Negli anni ‘70 un mecenate tedesco decise di finanziare la costruzione della prima piroga a doppio scafo, a imitazione delle imbarcazioni tradizionali polinesiane. Una volta pronta la barca, tuttavia, si pose il problema: chi sarebbe stato in grado di farla navigare?
Dopo una lunga ricerca, saltò fuori che in un’isola remota della Micronesia, Satawal, viveva Mau Pialug, grande esperto di navigazione tradizionale. All’età di cinque anni era stato scelto dal nonno come marinaio apprendista; a quattordici aveva proseguito la formazione con suo padre in seguito alla morte del nonno, ma soltanto per un anno perché anche il padre morì. Lo zio, che lo aveva adottato, lo mandò a proseguire la formazione presso il prestigioso navigatore Angora.
Mau frequentò anche la scuola di Weriyeng, dove venne consacrato pwo, con rituale di iniziazione, diventando palu, maestro navigatore: era il 1951, e la cerimonia non veniva celebrata da 39 anni.
Per un lungo periodo Nainoa Thompson andò a vivere sull’isola con Mau come suo discepolo. Tra i due si instaurò un rapporto profondo, molto simile a quello tra padre e figlio.
Mau volò parecchie volte alle Hawaii per trasmettere ad altri ragazzi le sue conoscenze, fino a che l’equipaggio non fu pronto e la piroga in grado di navigare. La navigazione tradizionale richiede tanta passione e anche tanti sacrifici, una dedizione totale piena di momenti difficili, che si possono superare soltanto essendo tutti uniti.
Capitò invece che nel 1978, a tre anni dal varo, la piroga salpò portando con sé un carico di dissapori… Una tempesta la colse appena fuori dall’isola di O’ahu, nell’agitato canale di Molokai; la reazione dell’equipaggio non fu sincronizzata e il forte vento, aiutato dalle onde, ribaltò l’imbarcazione. I sedici membri dell’equipaggio restarono tutta la notte aggrappati alle due chiglie, cercando di proteggersi alla meglio dal freddo. Alle prime luci dell’alba uno di loro, il surfista Eddie Aikau, decise di andare in cerca di soccorso a bordo della sua tavola. Era un campione, possedeva il coraggio di affrontare le alte onde e il vento impetuoso per raggiungere l’isola.

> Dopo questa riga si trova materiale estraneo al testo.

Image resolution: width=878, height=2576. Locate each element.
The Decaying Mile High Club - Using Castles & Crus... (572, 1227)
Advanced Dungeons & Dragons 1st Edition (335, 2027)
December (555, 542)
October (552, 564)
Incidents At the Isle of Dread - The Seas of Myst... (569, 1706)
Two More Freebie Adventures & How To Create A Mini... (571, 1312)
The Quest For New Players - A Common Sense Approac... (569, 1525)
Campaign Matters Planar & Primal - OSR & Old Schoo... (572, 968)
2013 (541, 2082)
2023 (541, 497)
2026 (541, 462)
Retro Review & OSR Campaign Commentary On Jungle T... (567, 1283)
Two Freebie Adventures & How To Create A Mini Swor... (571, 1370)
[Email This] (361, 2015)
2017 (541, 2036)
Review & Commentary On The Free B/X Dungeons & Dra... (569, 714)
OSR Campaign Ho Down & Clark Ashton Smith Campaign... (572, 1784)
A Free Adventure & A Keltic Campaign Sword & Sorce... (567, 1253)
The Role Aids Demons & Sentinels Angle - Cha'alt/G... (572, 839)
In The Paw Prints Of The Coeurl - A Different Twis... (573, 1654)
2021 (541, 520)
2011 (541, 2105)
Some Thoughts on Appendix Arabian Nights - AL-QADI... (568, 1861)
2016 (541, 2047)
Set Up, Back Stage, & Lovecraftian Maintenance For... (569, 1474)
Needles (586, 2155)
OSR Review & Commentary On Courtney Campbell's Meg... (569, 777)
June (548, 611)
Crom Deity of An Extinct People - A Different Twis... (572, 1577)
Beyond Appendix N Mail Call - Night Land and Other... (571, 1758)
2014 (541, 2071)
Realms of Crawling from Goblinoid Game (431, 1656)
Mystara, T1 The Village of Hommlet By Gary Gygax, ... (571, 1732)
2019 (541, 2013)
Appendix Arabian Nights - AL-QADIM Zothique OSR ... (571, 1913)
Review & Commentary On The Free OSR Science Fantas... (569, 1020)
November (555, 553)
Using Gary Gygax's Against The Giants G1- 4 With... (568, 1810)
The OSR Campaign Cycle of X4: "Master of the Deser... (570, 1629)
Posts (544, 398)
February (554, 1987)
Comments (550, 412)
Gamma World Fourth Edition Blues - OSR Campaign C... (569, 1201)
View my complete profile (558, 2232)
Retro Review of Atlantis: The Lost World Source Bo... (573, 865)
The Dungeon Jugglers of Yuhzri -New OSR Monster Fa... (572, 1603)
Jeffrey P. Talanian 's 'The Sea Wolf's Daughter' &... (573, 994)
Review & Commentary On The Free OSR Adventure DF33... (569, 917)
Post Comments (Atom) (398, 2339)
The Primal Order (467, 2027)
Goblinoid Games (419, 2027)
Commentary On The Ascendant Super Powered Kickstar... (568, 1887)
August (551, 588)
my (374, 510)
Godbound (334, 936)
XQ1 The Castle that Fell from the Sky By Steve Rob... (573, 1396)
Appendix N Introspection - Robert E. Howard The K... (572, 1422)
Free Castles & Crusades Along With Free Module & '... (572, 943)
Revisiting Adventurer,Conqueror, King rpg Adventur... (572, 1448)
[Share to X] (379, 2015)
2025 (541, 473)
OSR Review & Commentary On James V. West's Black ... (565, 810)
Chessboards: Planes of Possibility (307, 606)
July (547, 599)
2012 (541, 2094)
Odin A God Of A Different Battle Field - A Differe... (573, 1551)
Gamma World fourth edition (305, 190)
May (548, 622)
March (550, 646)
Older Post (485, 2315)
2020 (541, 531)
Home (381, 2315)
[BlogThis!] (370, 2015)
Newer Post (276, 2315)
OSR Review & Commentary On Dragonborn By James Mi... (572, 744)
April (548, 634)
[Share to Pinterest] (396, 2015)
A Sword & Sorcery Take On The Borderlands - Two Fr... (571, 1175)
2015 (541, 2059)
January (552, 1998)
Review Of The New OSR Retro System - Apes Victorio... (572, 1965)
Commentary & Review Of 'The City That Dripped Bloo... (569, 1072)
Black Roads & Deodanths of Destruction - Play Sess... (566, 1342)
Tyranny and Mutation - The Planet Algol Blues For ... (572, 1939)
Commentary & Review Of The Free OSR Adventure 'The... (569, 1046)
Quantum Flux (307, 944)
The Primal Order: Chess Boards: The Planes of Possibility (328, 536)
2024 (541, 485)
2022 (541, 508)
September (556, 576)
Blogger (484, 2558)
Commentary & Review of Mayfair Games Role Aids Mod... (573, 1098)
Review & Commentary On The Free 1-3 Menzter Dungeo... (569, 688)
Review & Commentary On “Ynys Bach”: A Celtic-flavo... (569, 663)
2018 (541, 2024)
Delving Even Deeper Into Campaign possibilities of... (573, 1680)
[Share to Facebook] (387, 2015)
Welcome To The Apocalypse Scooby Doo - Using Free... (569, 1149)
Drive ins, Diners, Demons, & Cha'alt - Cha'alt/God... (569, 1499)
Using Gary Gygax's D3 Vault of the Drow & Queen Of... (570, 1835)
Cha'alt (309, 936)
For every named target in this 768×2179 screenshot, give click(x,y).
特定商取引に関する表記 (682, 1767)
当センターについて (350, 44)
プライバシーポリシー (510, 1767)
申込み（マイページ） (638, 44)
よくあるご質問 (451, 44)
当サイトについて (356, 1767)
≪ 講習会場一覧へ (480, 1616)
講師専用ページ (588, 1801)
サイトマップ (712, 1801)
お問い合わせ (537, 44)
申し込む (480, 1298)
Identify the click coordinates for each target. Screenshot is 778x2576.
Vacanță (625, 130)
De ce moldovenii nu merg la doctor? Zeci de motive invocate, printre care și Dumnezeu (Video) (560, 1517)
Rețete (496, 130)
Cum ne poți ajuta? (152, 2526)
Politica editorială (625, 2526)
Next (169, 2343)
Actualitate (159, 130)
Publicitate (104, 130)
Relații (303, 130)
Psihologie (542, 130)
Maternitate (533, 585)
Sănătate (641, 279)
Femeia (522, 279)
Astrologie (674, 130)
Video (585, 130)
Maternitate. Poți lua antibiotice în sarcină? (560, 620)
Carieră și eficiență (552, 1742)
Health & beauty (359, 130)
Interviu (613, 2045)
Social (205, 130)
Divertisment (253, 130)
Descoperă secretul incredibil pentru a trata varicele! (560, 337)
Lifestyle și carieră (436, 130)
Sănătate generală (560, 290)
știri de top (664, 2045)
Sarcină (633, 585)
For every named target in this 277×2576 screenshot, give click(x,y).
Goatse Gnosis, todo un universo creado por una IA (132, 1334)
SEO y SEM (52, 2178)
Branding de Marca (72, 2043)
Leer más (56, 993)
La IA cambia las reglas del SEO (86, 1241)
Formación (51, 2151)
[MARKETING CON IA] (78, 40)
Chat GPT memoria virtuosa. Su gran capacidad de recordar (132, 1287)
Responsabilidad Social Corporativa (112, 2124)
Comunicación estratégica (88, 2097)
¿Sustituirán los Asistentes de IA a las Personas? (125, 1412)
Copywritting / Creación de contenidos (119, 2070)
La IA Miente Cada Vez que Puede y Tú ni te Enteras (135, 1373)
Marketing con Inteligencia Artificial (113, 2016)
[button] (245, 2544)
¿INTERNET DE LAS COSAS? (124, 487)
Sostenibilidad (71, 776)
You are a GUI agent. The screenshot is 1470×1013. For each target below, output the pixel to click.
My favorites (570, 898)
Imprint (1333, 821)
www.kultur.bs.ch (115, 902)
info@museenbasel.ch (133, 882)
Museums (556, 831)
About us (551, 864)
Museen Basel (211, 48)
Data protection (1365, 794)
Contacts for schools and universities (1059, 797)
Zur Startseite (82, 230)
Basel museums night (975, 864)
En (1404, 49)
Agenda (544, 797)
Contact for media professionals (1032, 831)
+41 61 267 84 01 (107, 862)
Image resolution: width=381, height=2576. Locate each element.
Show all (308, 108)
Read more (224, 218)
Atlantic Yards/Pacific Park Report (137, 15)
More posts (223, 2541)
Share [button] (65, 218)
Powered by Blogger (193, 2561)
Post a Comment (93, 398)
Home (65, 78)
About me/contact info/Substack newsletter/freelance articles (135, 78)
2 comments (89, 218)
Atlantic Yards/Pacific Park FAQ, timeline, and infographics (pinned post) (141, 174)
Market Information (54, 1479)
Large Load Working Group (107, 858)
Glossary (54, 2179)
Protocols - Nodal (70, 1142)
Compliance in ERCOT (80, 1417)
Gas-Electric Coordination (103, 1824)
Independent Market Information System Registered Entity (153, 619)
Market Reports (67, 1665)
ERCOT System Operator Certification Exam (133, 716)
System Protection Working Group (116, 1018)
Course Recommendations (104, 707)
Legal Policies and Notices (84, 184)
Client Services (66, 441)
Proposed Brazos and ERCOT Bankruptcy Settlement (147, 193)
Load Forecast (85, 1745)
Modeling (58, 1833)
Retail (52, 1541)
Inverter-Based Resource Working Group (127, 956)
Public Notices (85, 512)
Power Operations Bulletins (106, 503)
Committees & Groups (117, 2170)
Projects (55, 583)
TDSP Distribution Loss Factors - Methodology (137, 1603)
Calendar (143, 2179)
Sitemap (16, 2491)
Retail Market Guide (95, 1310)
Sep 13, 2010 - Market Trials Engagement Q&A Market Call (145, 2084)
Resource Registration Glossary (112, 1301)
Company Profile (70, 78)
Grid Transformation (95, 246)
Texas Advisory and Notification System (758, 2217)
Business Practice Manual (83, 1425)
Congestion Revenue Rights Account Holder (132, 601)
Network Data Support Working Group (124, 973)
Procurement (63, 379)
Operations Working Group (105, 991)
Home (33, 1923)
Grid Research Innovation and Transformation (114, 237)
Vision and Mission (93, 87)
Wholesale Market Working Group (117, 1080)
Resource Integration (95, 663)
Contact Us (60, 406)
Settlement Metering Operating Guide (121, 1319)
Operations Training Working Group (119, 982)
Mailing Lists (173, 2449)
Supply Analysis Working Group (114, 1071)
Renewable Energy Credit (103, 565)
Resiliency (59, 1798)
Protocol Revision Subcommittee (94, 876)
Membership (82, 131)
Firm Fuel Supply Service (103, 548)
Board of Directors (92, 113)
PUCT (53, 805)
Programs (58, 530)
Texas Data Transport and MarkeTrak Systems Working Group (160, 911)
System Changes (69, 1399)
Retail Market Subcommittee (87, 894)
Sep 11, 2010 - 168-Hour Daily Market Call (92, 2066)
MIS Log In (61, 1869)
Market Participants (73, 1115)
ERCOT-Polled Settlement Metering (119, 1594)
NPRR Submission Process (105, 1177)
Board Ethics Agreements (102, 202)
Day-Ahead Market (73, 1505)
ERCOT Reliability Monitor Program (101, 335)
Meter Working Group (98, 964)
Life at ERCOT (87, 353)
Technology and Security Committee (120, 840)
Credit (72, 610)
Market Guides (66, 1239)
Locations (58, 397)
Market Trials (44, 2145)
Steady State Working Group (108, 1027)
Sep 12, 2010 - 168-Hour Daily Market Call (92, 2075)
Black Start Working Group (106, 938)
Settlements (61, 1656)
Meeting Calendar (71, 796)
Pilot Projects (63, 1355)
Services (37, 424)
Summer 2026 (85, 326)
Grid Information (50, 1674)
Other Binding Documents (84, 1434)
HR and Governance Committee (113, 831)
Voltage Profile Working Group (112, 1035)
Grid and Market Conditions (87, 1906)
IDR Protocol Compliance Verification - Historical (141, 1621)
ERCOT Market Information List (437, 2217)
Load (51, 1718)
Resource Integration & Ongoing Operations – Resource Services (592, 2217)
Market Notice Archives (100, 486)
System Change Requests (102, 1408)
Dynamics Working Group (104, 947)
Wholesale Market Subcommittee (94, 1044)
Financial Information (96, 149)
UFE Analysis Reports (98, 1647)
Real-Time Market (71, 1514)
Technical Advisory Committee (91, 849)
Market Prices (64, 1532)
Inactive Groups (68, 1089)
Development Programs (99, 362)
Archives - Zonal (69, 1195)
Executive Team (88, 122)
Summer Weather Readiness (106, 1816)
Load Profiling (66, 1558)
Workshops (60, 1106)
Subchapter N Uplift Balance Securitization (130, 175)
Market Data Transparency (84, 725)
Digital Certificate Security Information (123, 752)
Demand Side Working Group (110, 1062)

Qualche tempo dopo i naufraghi, provatissimi, vennero recuperati. Appena l’elicottero li sbarcò all’aeroporto, dove amici e sostenitori li attendevano festanti, Nainoa chiese dove fosse Eddie, convinto che i soccorsi fossero stati chiamati da lui. Dallo sguardo dei presenti comprese immediatamente che l’amico non era mai arrivato a riva: la sua vita si era persa in quell’oceano che tanto aveva amato.
“La tragedia ci rese coscienti di quanto fosse pericolosa la nostra avventura, di quanto fossimo impreparati in corpo, mente e spirito”, commenta amaro Nainoa, la voce rotta dall’emozione. “Ma non lasciammo insoddisfatto il sogno di Eddie: ancor oggi, quando mi sento depresso, guardo la sua foto. È il mio spirito guida”.
Ora la piroga hawaiana Hōkūle’a sta completando il giro del mondo, durato due anni, portando il messaggio: malama honua, abbi cura della terra.
È passata da Tahiti all’andata, nel 2014, ed è ripassata prima di rientrare alle Hawaii quest’anno, per ricordare che i popoli del Pacifico sono tutti fratelli.
La sua tecnica di navigazione non si avvale di strumenti, ma si basa sull’osservazione degli elementi naturali, come le onde, gli uccelli e le stelle. Ogni isola ha la sua stella zenitale, Sirio per Tahiti, Hōkūle’a – che noi chiamiamo Arturo – per le Hawaii: basta seguirle per approdarvi.
Le piroghe tradizionali, che adesso sono sette in vari Stati polinesiani, navigano sotto il comando del capitano aiutato dal navigatore. Seguire la rotta non è semplice, la corrente devia il percorso che necessita di frequenti aggiustamenti. L’equipaggio che manovra le vele e il pesante timone è di sedici persone. Grazie a questa preziosa iniziativa, la conoscenza della navigazione tradizionale polinesiana non verrà persa.